OK so based on some preliminary thoughts, I am wondering whether an algebraic field extension L/K being normal can be thought of as "L is a relatively normal subextension of L-bar/K", and there is a relative theory of normality which is not covered by what we have in mathlib. Here are some mathematical questions about this construction; I've formalised them so I may as well ask them in Lean:

import field_theory.adjoin

-- # Relative normal closures.

namespace intermediate_field

/-- If L/K is an (algebraic) field extension then the relative normal closure `nclosure K S`
of a subset S of L (for example, of a subfield E with K ⊆ E ⊆ L) is the intermediate
extension generated by all the elements of L which are zeros of the minimum polynomoals
of the elements of `S`. -/
def nclosure (K : Type*) [field K] {L : Type*} [field L] [algebra K L] (S : set L) :
  intermediate_field K L :=
adjoin K {x : L |  s  S, minpoly K x = minpoly K s }

variables {K L : Type*} [field K] [field L] [algebra K L]

/-- An intermediate subfield of `L/K` is (relatively) normal-closed over `K` if
it its own relative normal closure. -/
def is_nclosed (E : intermediate_field K L) : Prop := E = nclosure K E

-- another candidate definition
def is_nclosed' (E : intermediate_field K L) : Prop :=  T : set L, E = nclosure K T

variable {E : intermediate_field K L}

-- is this true?
lemma conjecture1 : is_nclosed E  is_nclosed' E := sorry

-- if conjecture1 is false then this conjecture may need to be modified to use the
-- other definition of "is normal-closed" (however if conjecture 1 is
-- false then I might be barking up the wrong tree anyway)

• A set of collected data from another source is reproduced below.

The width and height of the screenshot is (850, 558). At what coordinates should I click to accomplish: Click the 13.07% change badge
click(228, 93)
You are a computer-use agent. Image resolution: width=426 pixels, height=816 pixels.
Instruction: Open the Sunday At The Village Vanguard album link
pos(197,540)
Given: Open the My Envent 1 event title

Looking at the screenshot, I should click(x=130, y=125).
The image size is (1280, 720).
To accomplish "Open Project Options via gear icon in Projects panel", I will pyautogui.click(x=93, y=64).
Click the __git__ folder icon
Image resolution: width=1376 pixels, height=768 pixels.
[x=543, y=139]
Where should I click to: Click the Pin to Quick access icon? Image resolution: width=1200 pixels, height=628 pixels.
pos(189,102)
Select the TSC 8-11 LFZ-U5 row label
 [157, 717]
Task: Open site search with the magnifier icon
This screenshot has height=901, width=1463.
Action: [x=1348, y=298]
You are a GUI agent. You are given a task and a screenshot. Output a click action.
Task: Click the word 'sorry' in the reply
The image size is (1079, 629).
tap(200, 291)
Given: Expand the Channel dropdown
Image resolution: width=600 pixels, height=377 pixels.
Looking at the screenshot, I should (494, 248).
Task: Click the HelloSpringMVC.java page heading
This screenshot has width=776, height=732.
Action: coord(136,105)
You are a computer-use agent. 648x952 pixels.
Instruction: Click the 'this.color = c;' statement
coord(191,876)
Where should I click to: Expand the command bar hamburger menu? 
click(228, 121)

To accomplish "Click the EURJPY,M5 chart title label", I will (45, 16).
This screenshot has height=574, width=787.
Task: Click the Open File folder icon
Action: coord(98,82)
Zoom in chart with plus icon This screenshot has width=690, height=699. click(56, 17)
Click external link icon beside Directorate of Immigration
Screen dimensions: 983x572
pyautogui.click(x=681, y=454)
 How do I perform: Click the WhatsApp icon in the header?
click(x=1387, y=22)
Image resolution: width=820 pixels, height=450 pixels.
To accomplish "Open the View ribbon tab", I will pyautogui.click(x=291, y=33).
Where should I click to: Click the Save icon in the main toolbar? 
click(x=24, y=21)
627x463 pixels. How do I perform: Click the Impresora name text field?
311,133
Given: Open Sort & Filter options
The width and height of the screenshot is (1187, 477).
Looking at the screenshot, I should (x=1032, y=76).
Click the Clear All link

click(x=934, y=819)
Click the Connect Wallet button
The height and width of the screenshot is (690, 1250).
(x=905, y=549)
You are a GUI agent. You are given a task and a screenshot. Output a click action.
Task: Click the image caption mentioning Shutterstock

lemma conjecture2 {E : intermediate_field K L} (hE : is_nclosed' E) {x y : L}
  (hxy : minpoly K x = minpoly K y) (hxE : x  E) : y  E :=
begin
  sorry
end

end intermediate_field

Everything typechecks for L/K arbitrary but minpoly returns junk values in this case, and this is really a question about minpoly. Say L/K is algebraic. Then there's a map from L to K[X] with finite fibres, sending an element of L to its min poly over K. Within the context of living in this fixed universe L/K, we can define two elements of L to be conjugate (more precisely L/K-conjugate) if their min polys over K are equal. Think of these things as "conjugacy classes". I want to define a subextension E/K of L/K to be relatively normal (with respect to the extension L/K) if it's a union of conjugacy classes, so just like in group theory. One question I don't know the answer to: take a random subset of L which is a union of conjugacy classes. Is the intermediate extension which it generates also a union of conjugacy classes? This is what it all boils down to.

Kevin Buzzard (Jun 18 2022 at 14:41):

It feels to me like this is might be related to "normal iff splitting field", which is a tricky proof in Galois theory (certainly I've made a real meal of this before when lecturing it) but you can't just apply the proof because in the relative situation maybe things aren't "absolutely normal", they're just normal within the context of L.

"splitting fields are normal" sounds to me like it's saying "in the case where L=K-bar, the subfield of L generated by a union of conjugacy classes is itself a union of conjugacy classes". I think that if we want to develop a nice theory of normal closures (which is where all this is coming from, María Inés needs normal closures in her work) then it might be nice to get to the bottom of this!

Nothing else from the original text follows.